La candidez es un delito que aún no ha entrado en el Código Penal, pero acabará entrando, porque no hay irresponsables mayores que los cándidos. Zapatero ha puesto en marcha dos dinámicas de consecuencias en principio incalculables, como toda novedad que se introduce a velocidad de caballo. La primera es la transformación de la sociedad española en ámbitos de dominio conservador y atávico: la homosexualidad, la laicidad y otras variantes, lo que me parece magnífico. La otra es la negociación con ETA. Mi opinión es que la necesidad de Zapatero es perentoria y que la maduración de las condiciones por parte del grupo terrorista no van al mismo ritmo de su ansiedad. Algo me dice, quizá la intuición, que ambos necesitan empezar a negociar y al tiempo no llegar a ningún acuerdo. En otras palabras, prolongar la ficción de la negociación hasta una coyuntura más favorable. Con un Partido Popular hirsuto, basculando cada día más hacia la derecha montaraz, lo preocupante no es el aislamiento del PP, lo inquietante es que la sociedad se fraccione abismalmente en dos mitades muy parejas. Dejémonos de chorradas sobre el aislamiento del PP y la solidaridad de los demás grupos políticos hacia Zapatero. Con una perspectiva de empresario, el negocio es ruinoso. Todos los plácemes a Zapatero dan como resultado mucha tienda pequeña y ausencia de grandes almacenes. Si quieren ustedes engañarse, anímense a seguir en la misma vía.
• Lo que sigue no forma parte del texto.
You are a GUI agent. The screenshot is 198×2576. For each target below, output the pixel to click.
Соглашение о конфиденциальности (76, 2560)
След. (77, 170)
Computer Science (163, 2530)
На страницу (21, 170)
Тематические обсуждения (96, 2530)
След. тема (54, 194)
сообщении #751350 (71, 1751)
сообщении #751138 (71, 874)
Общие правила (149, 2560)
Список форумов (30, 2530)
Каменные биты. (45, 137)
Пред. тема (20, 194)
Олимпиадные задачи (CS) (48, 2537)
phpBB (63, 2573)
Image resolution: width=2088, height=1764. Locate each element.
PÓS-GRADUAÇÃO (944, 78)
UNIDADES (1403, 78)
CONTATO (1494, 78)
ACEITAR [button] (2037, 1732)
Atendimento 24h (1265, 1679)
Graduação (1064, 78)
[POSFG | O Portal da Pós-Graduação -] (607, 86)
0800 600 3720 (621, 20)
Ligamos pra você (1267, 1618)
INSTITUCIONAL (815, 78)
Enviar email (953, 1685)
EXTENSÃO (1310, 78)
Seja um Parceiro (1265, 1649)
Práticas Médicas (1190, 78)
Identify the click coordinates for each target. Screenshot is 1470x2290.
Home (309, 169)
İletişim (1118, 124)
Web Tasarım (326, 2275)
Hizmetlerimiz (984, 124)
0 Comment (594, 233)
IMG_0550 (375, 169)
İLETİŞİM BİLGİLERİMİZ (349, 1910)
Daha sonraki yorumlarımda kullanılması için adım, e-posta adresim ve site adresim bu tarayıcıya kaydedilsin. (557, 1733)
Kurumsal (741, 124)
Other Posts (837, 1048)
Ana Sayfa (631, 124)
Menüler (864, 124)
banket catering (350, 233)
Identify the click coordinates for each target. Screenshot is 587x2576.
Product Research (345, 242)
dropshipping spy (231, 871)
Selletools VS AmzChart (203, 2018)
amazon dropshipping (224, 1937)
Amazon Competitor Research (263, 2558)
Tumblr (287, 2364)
Carezco de experiencia comercial y me falta entusiasmo para los negocios, pero tengo muy clara la diferencia entre discutir de política y hacer política. La situación está subiendo de grados. Zapatero cada vez corre más y coloca las cosas en un punto de no retorno. Ningún reproche; es una táctica como otra cualquiera. Pero no se engañen, todo lo que se está haciendo tiene un objetivo. Encontrar el momento idóneo para convocar nuevas elecciones y salirse de esa victoria con hipotecas que le lastra como un castigo. Ni la negociación con ETA, ni el Estatut de Catalunya, ni la sonrisa de Zapatero son trascendentales para la supervivencia de la empresa. Lo único importante en este momento es cuándo decidirá convocar nuevas elecciones, con los jabalíes del Partido Popular triscando en el monte.